Source material ::

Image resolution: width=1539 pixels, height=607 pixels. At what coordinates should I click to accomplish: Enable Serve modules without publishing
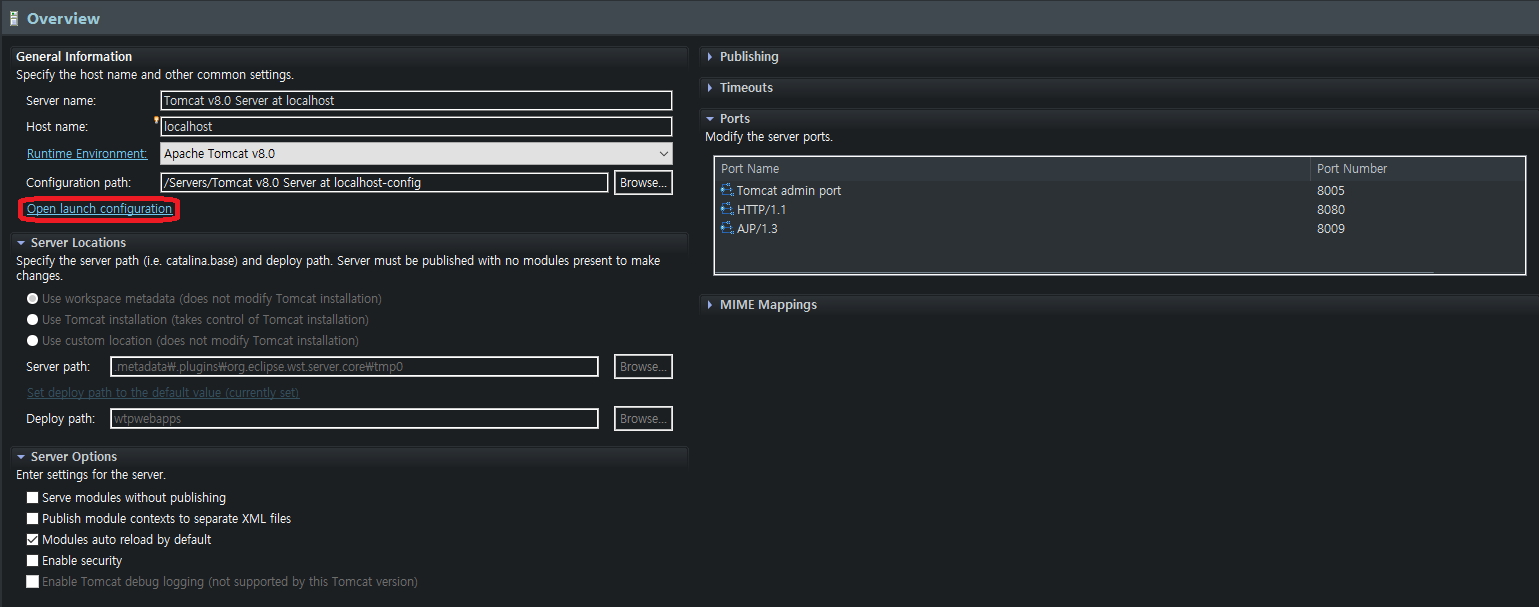click(x=32, y=497)
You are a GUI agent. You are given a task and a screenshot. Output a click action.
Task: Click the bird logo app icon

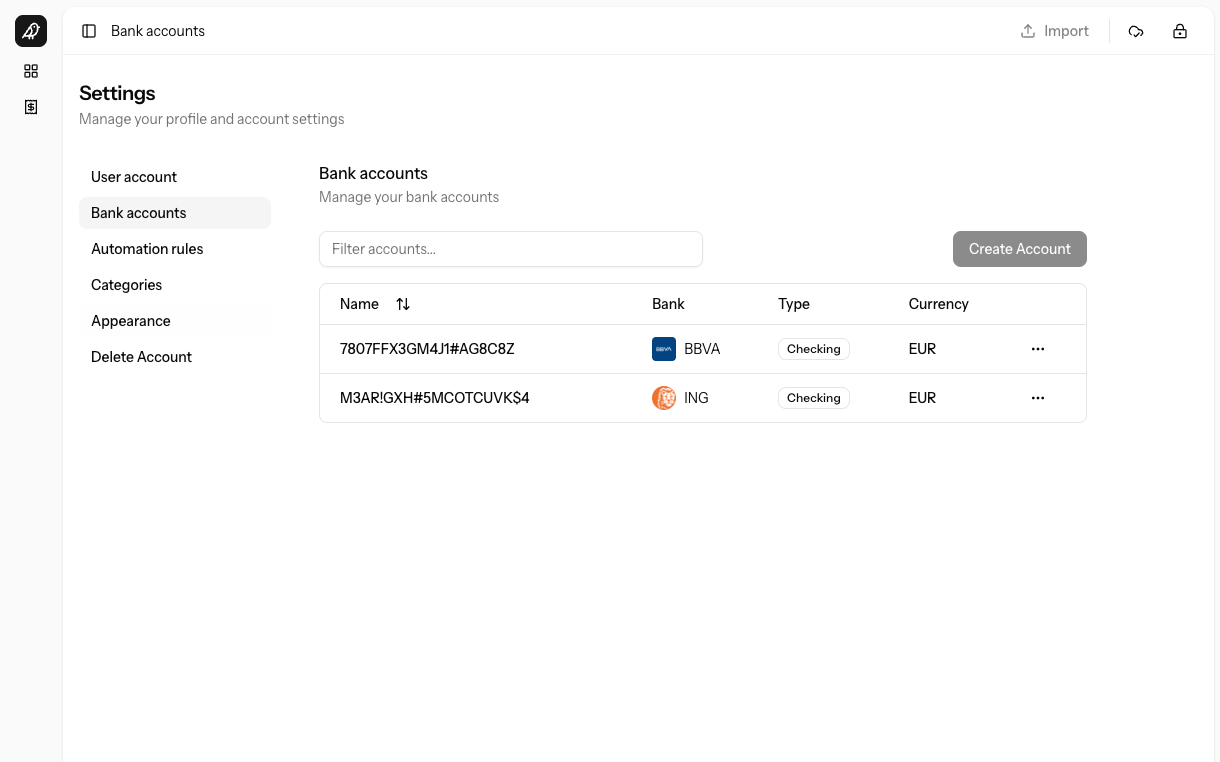pyautogui.click(x=31, y=31)
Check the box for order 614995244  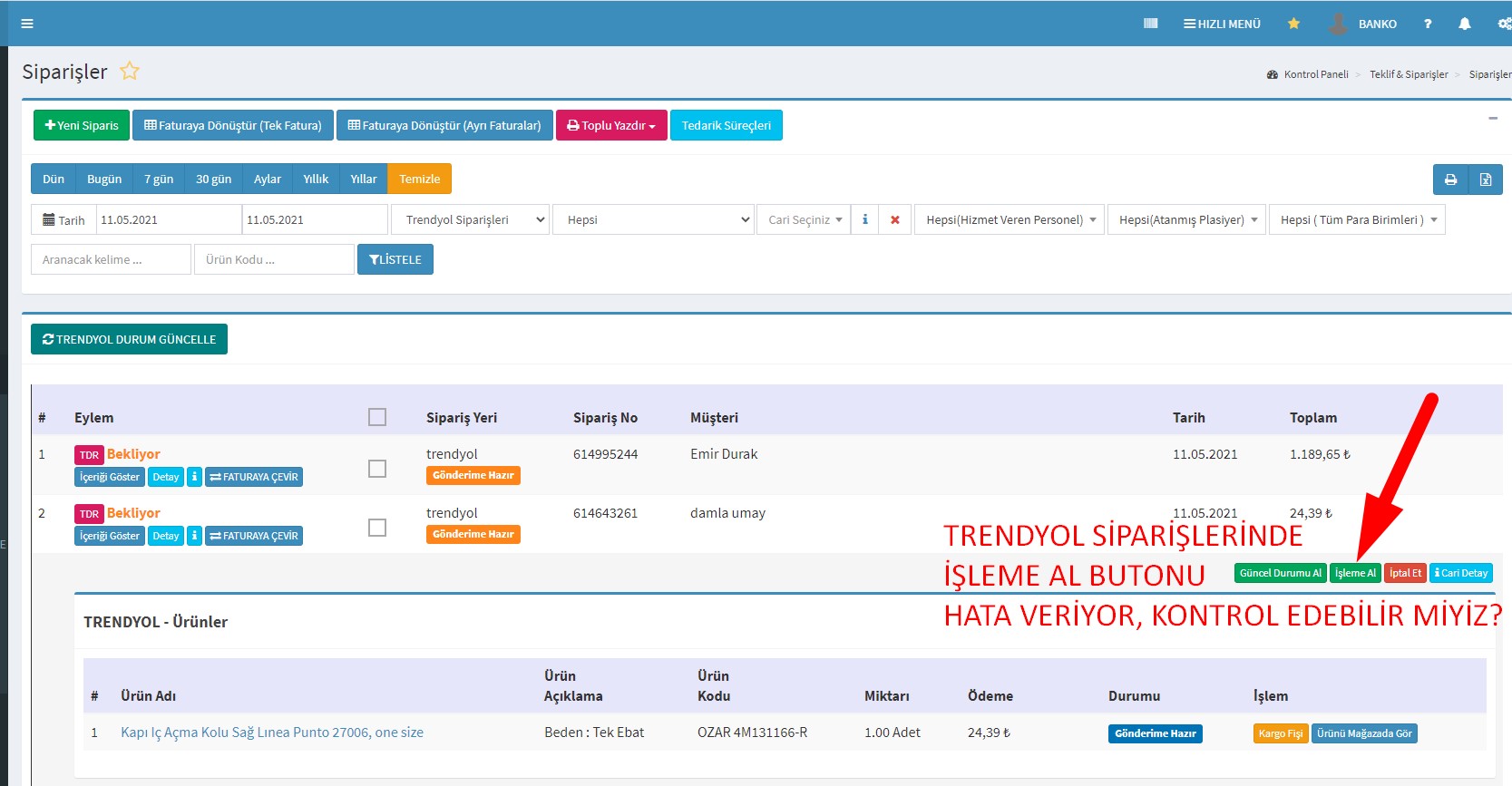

Activity ::
Only the lines from the start of the material to the line with "You are a GUI", inclusive, belong in the answer, printed exactly and free of pictures.

Response to the task ::
Image resolution: width=1539 pixels, height=607 pixels. At what coordinates should I click to accomplish: Enable Serve modules without publishing
click(x=32, y=497)
You are a GUI agent. You are given a task and a screenshot. Output a click action.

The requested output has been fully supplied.